What is expected
Beneath this line is the data. Output exactly the lines from the line with "This screenshot has width=688, height=540." to the line with "Click the green", both ends included, and nothing more.

--- Input for this task Enclosed Below ---

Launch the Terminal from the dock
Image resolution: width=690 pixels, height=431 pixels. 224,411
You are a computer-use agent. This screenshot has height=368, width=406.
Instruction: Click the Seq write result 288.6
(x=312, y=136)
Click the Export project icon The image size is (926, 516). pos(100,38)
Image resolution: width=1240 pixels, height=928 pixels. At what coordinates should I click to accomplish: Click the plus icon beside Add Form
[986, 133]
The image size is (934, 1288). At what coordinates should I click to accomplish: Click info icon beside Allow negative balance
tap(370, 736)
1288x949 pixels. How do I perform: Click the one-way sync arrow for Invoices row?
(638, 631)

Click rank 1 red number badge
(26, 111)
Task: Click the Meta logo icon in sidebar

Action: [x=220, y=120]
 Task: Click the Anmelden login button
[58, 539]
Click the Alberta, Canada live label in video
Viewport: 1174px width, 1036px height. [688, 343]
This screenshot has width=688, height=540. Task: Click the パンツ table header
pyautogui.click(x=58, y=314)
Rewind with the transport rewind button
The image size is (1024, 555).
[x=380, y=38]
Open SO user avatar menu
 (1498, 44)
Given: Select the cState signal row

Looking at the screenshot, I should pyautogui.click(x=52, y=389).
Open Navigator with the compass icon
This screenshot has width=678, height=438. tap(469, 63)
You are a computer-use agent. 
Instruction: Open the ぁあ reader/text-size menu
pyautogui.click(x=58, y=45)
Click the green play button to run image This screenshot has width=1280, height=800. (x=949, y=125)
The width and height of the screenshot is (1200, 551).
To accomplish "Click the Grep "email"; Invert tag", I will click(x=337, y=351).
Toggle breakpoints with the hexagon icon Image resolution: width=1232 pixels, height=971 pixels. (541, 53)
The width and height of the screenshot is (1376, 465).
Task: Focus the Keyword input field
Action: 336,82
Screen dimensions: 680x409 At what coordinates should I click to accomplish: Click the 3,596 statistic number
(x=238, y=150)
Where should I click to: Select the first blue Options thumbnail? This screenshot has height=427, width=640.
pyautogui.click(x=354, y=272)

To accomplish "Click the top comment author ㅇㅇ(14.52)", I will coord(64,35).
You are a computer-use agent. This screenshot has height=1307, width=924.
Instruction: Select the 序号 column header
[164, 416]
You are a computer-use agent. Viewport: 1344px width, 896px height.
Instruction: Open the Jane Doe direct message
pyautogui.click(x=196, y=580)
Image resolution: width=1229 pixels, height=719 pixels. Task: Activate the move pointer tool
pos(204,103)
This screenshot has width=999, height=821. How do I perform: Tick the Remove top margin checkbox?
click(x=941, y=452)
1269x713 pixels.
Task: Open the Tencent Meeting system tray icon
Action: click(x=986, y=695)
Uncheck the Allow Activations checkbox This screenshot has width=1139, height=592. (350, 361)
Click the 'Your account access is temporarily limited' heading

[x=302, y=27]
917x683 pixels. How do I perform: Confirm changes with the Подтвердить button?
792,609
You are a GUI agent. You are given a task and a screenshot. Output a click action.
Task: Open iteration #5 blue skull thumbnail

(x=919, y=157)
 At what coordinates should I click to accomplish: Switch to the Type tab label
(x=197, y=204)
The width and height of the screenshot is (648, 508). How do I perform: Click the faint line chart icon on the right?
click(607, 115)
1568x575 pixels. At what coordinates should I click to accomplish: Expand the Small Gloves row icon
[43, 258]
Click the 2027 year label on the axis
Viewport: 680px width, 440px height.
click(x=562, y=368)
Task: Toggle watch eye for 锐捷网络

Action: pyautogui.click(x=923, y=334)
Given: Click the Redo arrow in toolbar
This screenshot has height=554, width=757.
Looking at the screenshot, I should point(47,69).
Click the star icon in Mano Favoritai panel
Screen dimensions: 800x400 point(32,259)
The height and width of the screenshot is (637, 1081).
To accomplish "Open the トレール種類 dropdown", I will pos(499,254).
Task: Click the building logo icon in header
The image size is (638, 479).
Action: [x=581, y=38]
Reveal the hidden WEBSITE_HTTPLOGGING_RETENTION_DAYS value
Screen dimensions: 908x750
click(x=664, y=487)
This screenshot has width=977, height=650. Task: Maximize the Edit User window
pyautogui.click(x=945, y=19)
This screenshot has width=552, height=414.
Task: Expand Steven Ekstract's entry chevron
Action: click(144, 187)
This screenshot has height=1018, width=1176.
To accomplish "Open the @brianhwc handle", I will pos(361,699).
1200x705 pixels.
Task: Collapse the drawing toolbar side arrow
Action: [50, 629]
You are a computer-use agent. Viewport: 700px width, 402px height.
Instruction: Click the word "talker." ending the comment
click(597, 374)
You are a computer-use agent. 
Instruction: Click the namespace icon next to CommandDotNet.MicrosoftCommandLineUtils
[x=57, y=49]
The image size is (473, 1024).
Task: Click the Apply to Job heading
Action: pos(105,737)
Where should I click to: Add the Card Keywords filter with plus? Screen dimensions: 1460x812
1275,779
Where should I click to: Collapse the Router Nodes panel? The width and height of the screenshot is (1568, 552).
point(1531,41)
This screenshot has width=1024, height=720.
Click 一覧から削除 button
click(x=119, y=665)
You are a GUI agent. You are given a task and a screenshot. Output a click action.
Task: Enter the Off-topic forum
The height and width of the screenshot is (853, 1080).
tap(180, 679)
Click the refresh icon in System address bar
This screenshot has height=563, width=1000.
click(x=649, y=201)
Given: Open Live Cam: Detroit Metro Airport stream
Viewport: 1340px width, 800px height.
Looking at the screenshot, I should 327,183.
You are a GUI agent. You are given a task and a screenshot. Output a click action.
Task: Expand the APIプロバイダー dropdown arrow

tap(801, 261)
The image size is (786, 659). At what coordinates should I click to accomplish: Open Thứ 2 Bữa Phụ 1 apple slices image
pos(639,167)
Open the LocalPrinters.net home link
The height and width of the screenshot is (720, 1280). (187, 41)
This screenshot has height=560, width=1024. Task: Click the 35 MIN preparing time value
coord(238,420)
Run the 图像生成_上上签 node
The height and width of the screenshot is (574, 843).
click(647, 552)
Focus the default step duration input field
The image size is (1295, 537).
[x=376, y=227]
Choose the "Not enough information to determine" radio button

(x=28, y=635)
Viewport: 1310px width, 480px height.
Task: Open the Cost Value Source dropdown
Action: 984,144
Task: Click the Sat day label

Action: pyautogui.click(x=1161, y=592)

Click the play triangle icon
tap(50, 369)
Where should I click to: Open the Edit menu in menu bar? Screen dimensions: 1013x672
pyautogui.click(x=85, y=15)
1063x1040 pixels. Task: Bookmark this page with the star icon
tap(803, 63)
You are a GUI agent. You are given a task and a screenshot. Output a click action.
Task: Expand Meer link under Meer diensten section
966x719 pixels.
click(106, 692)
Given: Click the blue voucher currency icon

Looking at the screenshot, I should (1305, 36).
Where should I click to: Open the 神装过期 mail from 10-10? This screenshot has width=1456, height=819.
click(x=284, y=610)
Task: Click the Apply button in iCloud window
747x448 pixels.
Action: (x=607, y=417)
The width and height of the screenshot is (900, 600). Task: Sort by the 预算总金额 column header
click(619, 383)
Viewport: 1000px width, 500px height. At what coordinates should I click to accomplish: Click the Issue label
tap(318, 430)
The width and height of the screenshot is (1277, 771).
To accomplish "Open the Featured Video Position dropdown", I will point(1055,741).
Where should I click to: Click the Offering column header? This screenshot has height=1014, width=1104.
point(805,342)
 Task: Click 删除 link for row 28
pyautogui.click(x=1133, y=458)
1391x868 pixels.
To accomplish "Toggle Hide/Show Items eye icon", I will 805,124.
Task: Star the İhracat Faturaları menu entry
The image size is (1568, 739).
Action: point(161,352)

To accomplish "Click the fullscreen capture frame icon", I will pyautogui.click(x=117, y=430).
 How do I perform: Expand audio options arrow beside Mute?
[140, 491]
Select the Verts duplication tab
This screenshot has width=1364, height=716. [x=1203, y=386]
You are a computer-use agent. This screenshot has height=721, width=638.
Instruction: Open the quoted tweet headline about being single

--- End of Enclosed Input for this task ---

Your response
This screenshot has width=688, height=540. Task: Click the パンツ table header
pyautogui.click(x=58, y=314)
Rewind with the transport rewind button
The image size is (1024, 555).
[x=380, y=38]
Open SO user avatar menu
 (1498, 44)
Given: Select the cState signal row

Looking at the screenshot, I should pyautogui.click(x=52, y=389).
Open Navigator with the compass icon
This screenshot has width=678, height=438. tap(469, 63)
You are a computer-use agent. 
Instruction: Open the ぁあ reader/text-size menu
pyautogui.click(x=58, y=45)
Click the green play button to run image This screenshot has width=1280, height=800. (x=949, y=125)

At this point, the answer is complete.